EXTRACT TO READ START

Gastric cancer is a common kind of malignancies, with yearly occurrences exceeding one million worldwide in 2017 [1]. Almost one million new cases of stomach cancer were estimated to have occurred in 2012 (952,000 cases, 6.8% of the total), making it the fifth most common malignancy in the world, after cancers of the lung, breast, colorectum, and prostate [2]. Stomach cancer is the third leading cause of cancer death in both sexes worldwide (723,000 deaths, 8.8% of the total). For examination of gastrointestinal organs for cancer and other diseases, endoscopy is often the very first means employed. Manual examination for endoscopic data requires training for medical staff and tends to be time consuming with diagnosis results being subjective in nature, dependent on the level of expertise of person performing the procedure. Endoscopy for patients has to be performed over a sequence of seemingly similar frames of endoscopic data and typical clinical environments demand the same kinds of procedures be performed for multiple patients in series. Often reported are loss or weakening of attention for performing person resulting from the examination of long footage of endoscopy. They lower the quality of medical examination, falsely producing missed out negative cases for true patients and unnecessarily requiring re-examinations for healthy subjects [3].

In fact, ten studies involving 3,787 patients who were subjected to upper gastrointestinal endoscopy revealed that 11.3% of upper gastrointestinal cancers are missed up to 3 years before diagnosis [4]. Misses were dependent on the types and sites of gastric cancers and were more notable for examiners with fewer than 10 years of experience. Physical and mental conditions of endoscopists performing procedures also strongly affected miss rates [5]. Machine learning is a practice of developing automatic cognitive models using computerized means. Various kinds of tasks may be assigned including classification, regression, and clustering. Many cognitive and inferential tasks can be formulated as classification as in the case of normal vs cancer and cancer vs ulcer classification. Repeated presentation of data coupled with correct labels to predict until proper training objective is met is the usual procedure for training models. Diverse kinds of machine learning model were proposed. They can be characterized and distinguished apart in terms of the nature of data, kinds of the units comprising models, how units are combined into model, ways of presenting training data, and formulation of training objectives. Deep learning allows computational models that are composed of multiple processing layers to learn representations of data with multiple levels of abstraction [6]. A computer system employing laser-based endoscopy was developed for quantitative diagnosis of early gastric cancer. It was tested on 100 consecutive early gastric cancer in 95 patients to produce area under curve of 0.80 from sensitivity vs false positive rate plot [7].

EXTRACT TO READ END
PROVIDED MATERIAL START

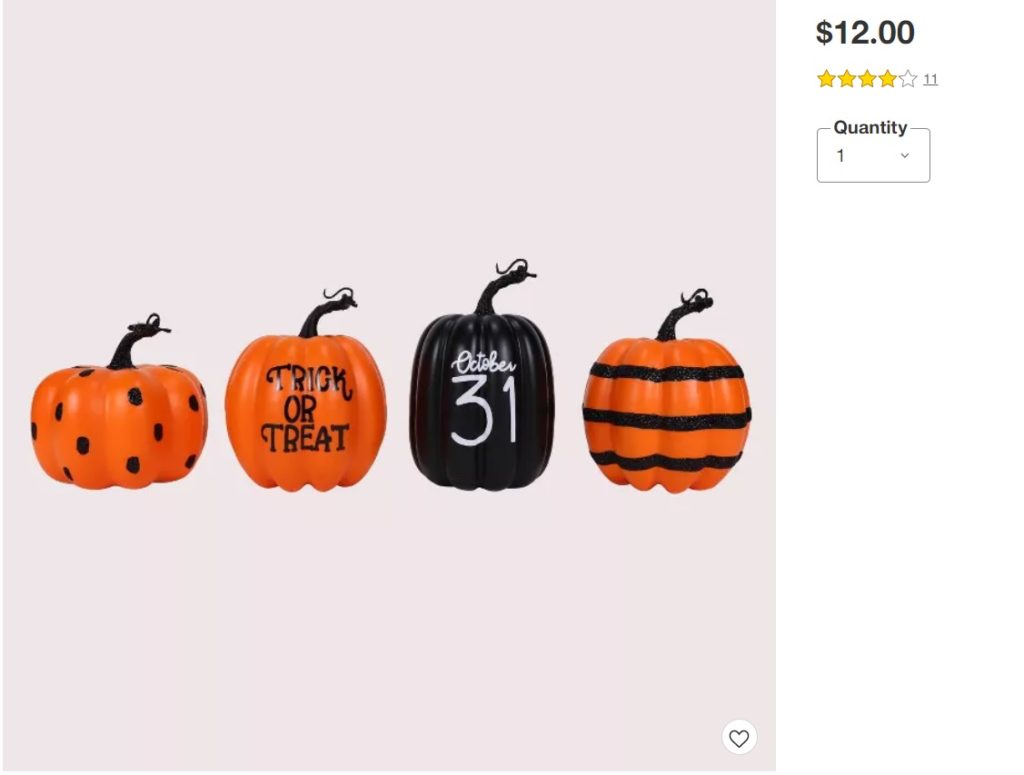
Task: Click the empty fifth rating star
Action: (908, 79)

PROVIDED MATERIAL END
PROVIDED MATERIAL START

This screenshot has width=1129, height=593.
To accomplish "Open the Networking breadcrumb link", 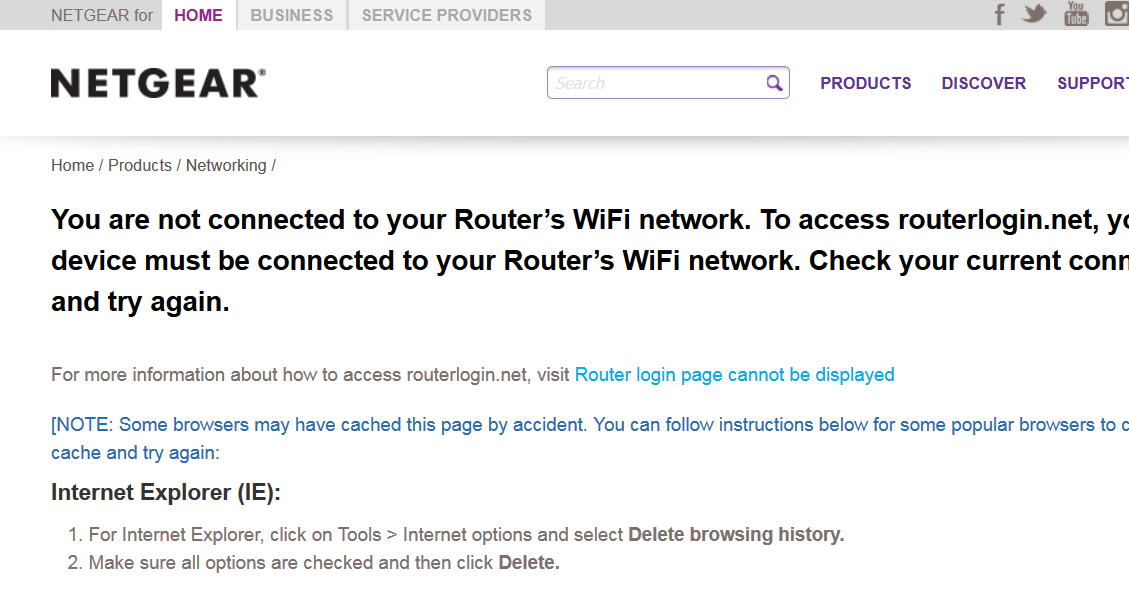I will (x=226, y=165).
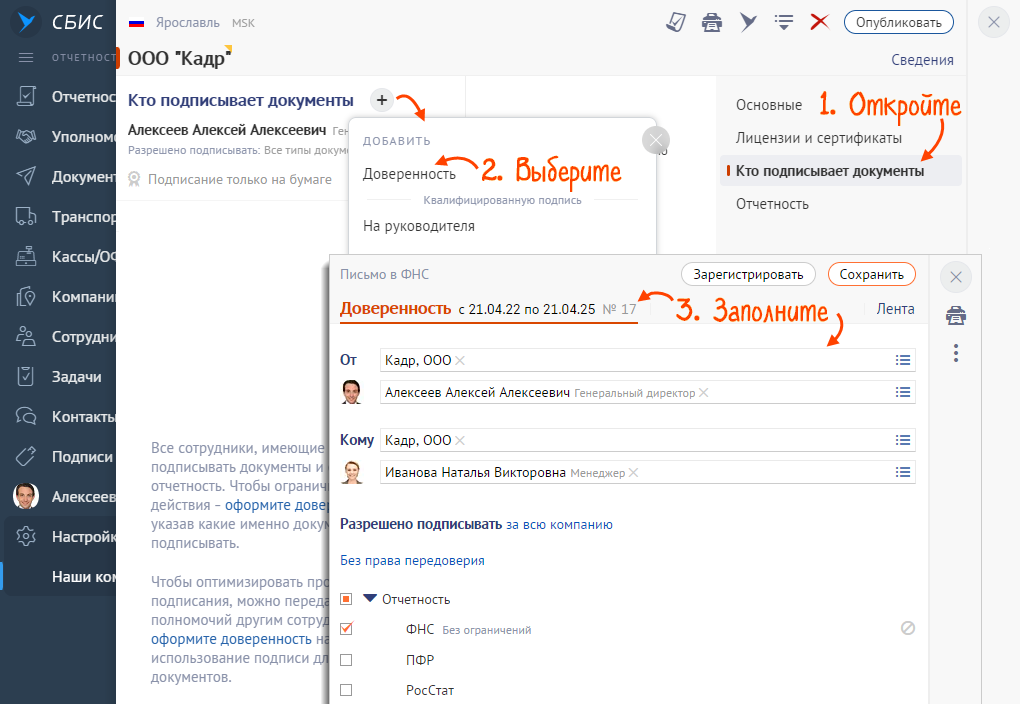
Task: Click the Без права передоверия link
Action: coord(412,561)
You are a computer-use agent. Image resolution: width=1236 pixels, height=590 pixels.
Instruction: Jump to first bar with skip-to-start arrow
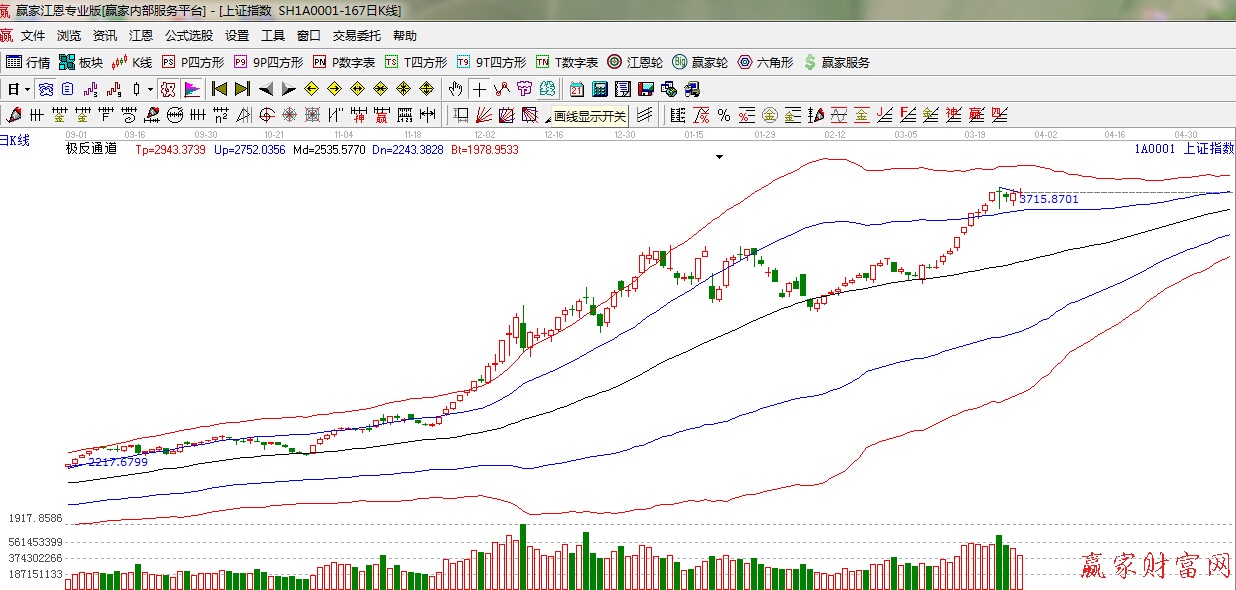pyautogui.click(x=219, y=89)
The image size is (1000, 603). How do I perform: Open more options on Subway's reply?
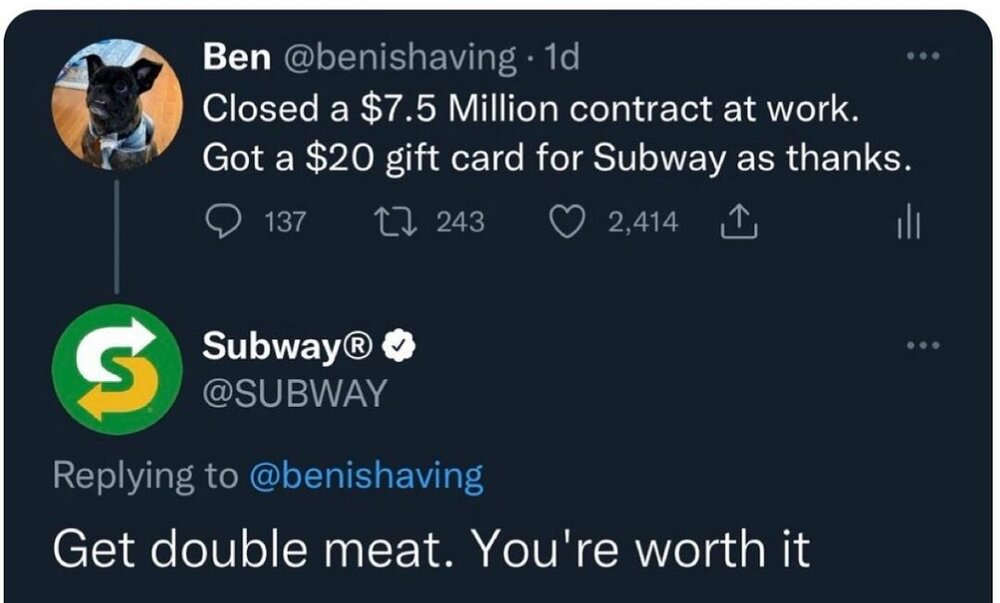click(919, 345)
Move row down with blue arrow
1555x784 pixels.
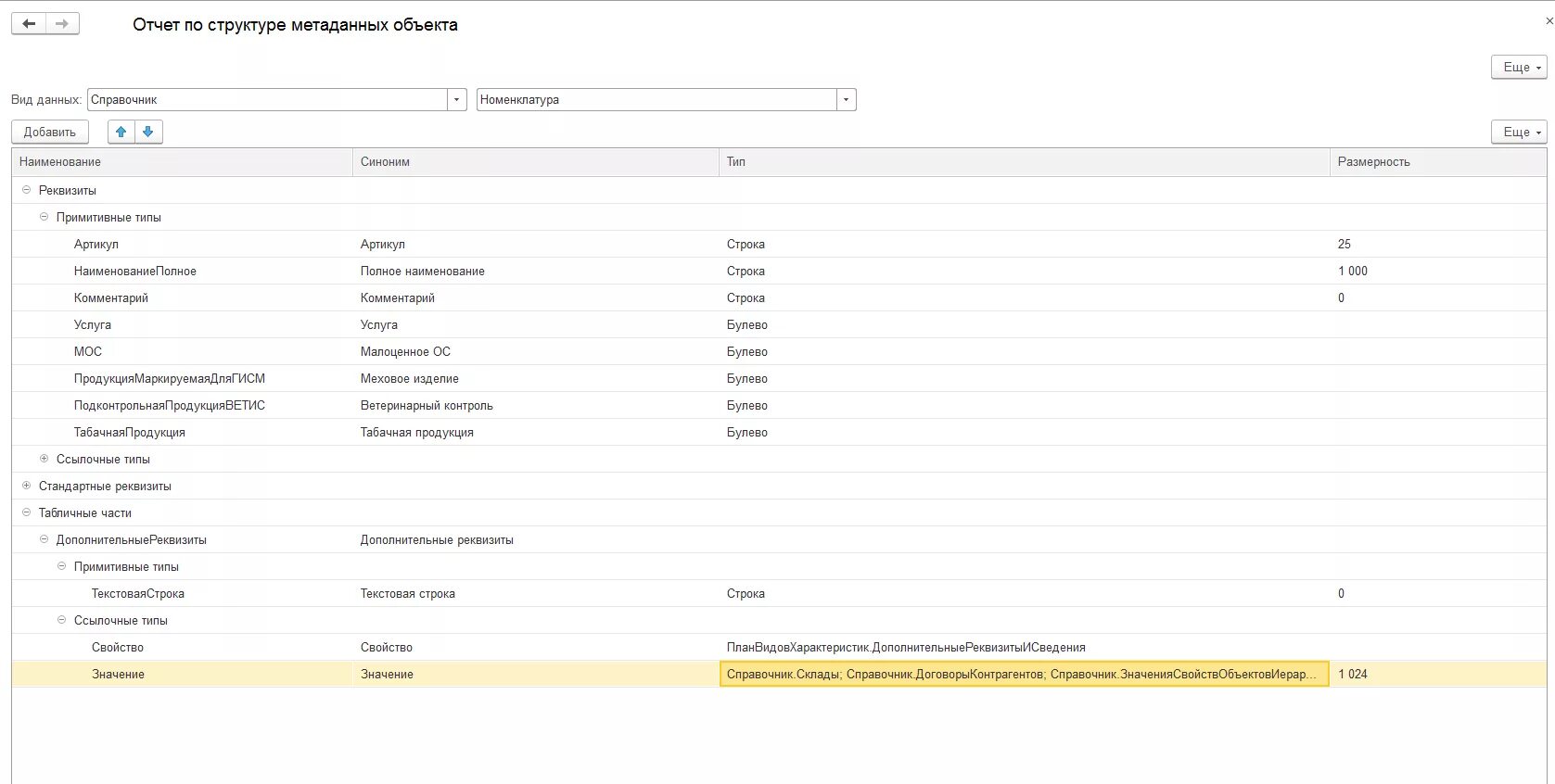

PROVIDED MATERIAL END

### [TASK 1]
According to the gastric cancer text, what percentage of upper gastrointestinal cancers were missed up to 3 years before diagnosis?
### [TASK 2]
List the cancers that the gastric cancer text ranks as more common than stomach cancer worldwide in 2012.
Answer from the gastric cancer text only, not from the records.

### [ANSWER SPACE 1]
11.3%

### [ANSWER SPACE 2]
Lung, breast, colorectum, and prostate.